Problem → Taking the data below line by line, count those that include the word "agent" and report the number alone.

Collected data

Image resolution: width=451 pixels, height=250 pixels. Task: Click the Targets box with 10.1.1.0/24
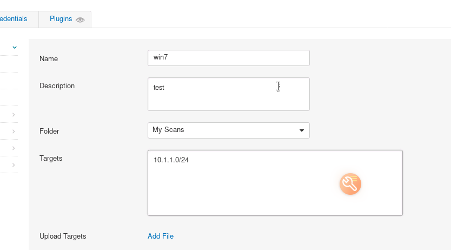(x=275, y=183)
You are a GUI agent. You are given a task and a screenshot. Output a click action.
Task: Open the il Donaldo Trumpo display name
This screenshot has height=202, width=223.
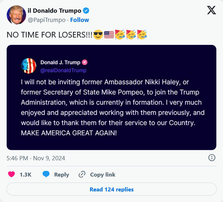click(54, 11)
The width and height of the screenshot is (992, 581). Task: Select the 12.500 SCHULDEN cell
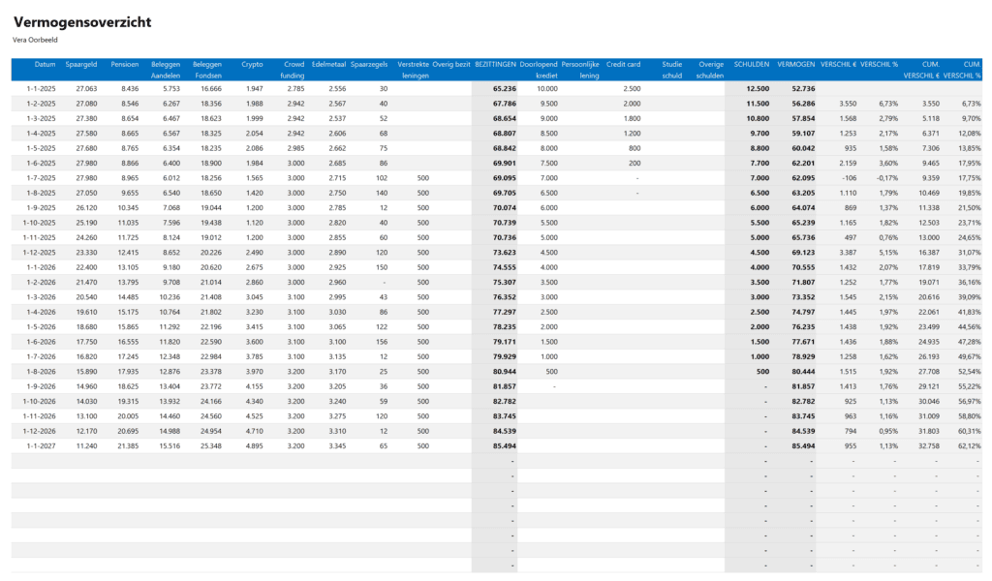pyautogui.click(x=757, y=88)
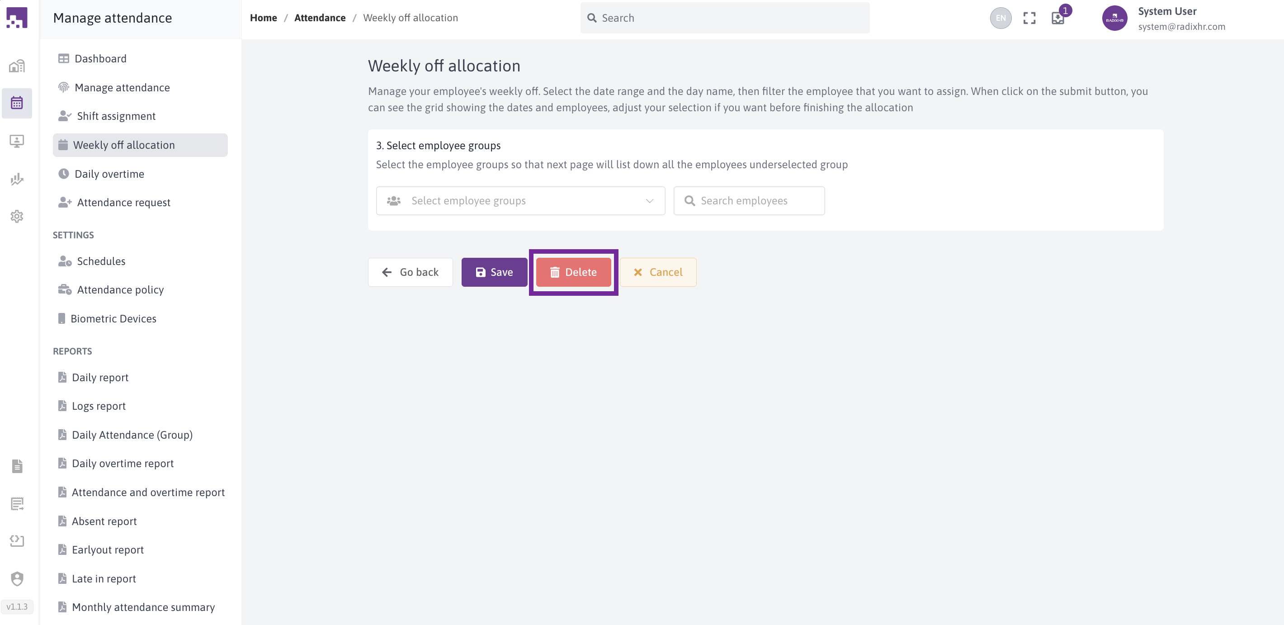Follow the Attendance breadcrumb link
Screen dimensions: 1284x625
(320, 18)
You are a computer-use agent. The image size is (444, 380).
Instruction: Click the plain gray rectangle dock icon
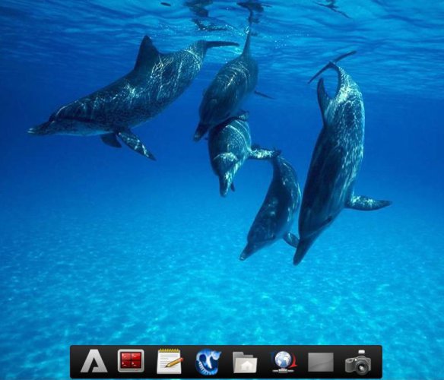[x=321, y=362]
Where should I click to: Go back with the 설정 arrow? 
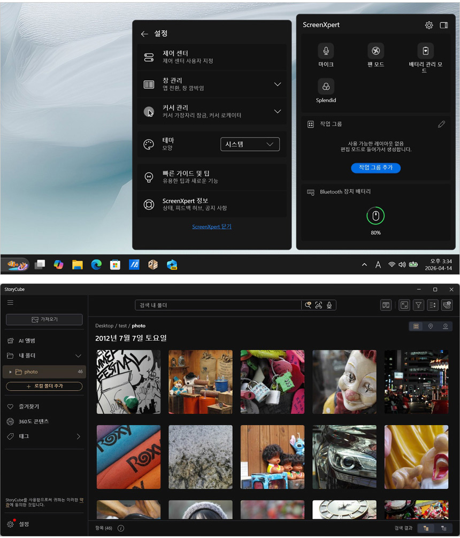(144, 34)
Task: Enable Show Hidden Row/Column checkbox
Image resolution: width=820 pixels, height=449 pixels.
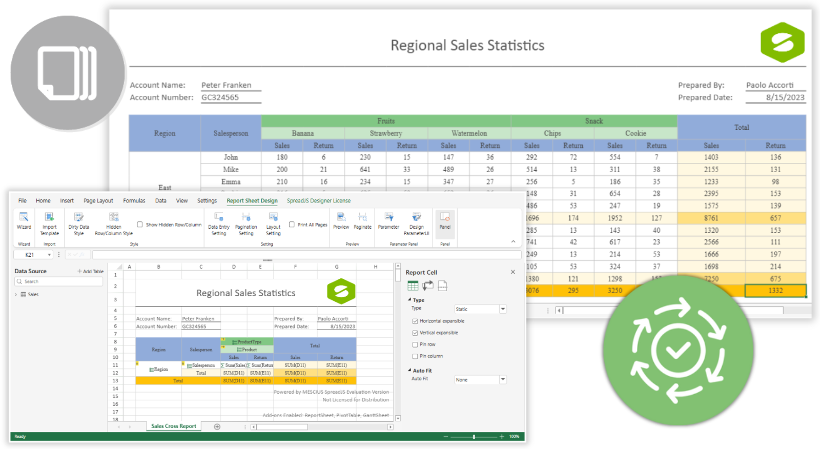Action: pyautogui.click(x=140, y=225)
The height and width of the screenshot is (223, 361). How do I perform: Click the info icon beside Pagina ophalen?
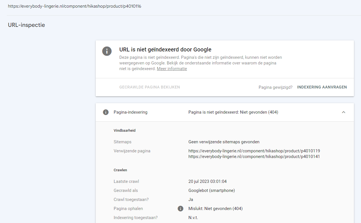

Answer section → 2